17. Hukuk Dairesi 2015/12234 E. , 2018/6145 K.
"İçtihat Metni"MAHKEMESİ :Asliye Hukuk Mahkemesi
Taraflar arasındaki manevi tazminat davası üzerine yapılan yargılama sonunda davanın kısmen kabulüne ilişkin verilen hüküm davacılar vekili ve davalı vekili tarafından süresi içinde temyiz edilmekle, dosya incelendi, gereği düşünüldü:
-K A R A R-
Davacılar vekili, davacıların eşi ve babası ..."ın 04.11.2011 tarihinde dava dışı sürücü ... yönetimindeki davalıya ait araçta geçirdiği trafik kazasında hayatını kaybettiğini, meydana gelen kaza sonucu davacıların murisinin ani ve beklenmedik ölümünün davacılar üzerinde telafisi imkansız büyük manevi zararlara sebebiyet verdiğini belirterek davacı eş ... için 200.000,00 TL, davacı çocuklar ..., ... ve ... için 100.000,00"er TL olmak üzere toplam 500.000,00 TL manevi tazminatın olay tarihi 04.11.2011"den işleyecek yasal faiziyle birlikte davalıdan tahsiline karar verilmesini talep ve dava etmiştir.
Davalı vekili,kusura ve talep edilen tazminat miktarına itiraz ederek davanın reddini savunmuştur.
Mahkemece, iddia, savunma, toplanan delillere göre, Dairenin 30/09/2014 tarih 2014/16567-13007 E.K. sayılı bozma ilamına uyularak yapılan yargılama sonunda; Davanın kısmen kabul kısmen reddine, Davacılardan ... için 70.000,00 TL manevi, ... için 25.000,00 TL manevi, ... için 25.000,00 TL manevi, ... için 25.000,00 TL manevi Tazminatın olay tarihi 04.11.2011 tarihinden itibaren işleyecek yasal faiziyle birlikte davalıdan alınıp davacılara ödenmesine, fazlaya ilişkin istemin reddine karar verilmiş; hüküm, davacılar vekili ve davalı vekili tarafından temyiz edilmiştir.
1-Dosyadaki bilgi ve belgelere bozma ilamı gereği karar verilmiş olmasına göre davacılar vekilinin tüm temyiz itirazlarının reddine karar vermek gerekmiştir.
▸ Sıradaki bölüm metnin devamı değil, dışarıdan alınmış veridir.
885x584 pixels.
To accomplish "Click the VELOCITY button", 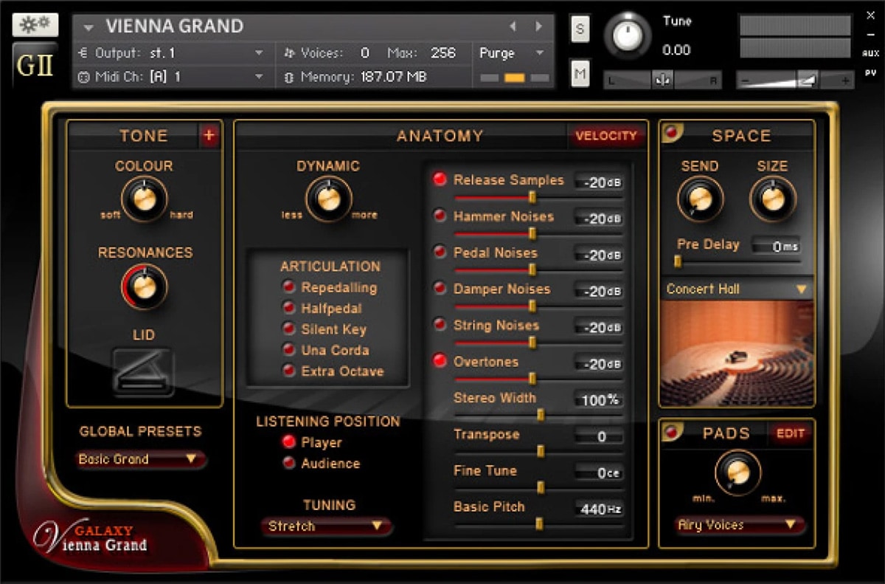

2-Somut olayda, Dairenin bozma ilamına uyulmasına karar verilmekle birlikte, manevi tazminata hükmedilirken B.K.’nın 47. (6098 sayılı TBK. md. 56) maddesindeki özel haller dikkate alınarak, hak ve nesafet kuralları çerçevesinde bir sonuca varılmalıdır. Zira, M.K"nun 4.maddesinde, kanunun takdir hakkı verdiği hallerde hakimin hak ve nesafete göre hükmedeceği öngörülmüştür.
Yukarıda belirtilen hususlar dikkate alındığında, Dairemizin bir önceki bozma ilamında davacılar için takdir edilen manevi tazminatın düşük olduğundan hakkaniyete uygun manevi tazminat hükmedilmek üzere karar verilmiş olmakla, bozmadan sonra; değerlendirme ile tazminat miktarı çok fazla yükseltilerek yazılı şekilde manevi tazminata hükmedilmesi doğru görülmemiştir. Yukarıdaki ilkeler nazara alınarak davacılar için hakkaniyete uygun bir manevi tazminata hükmedilmek üzere kararının bozulması gerekmiştir.
SONUÇ:Yukarıda (1) nolu bentte açıklanan nedenlerle davacılar vekilinin tüm temyiz itirazlarının reddine, (2) nolu bentte açıklanan nedenlerle davalı vekilinin temyiz itirazlarının kabulü ile hükmün BOZULMASINA, aşağıda dökümü yazılı 8,20 TL kalan onama harcının temyiz eden davacılardan alınmasına, 20/06/2018 gününde oybirliğiyle karar verildi.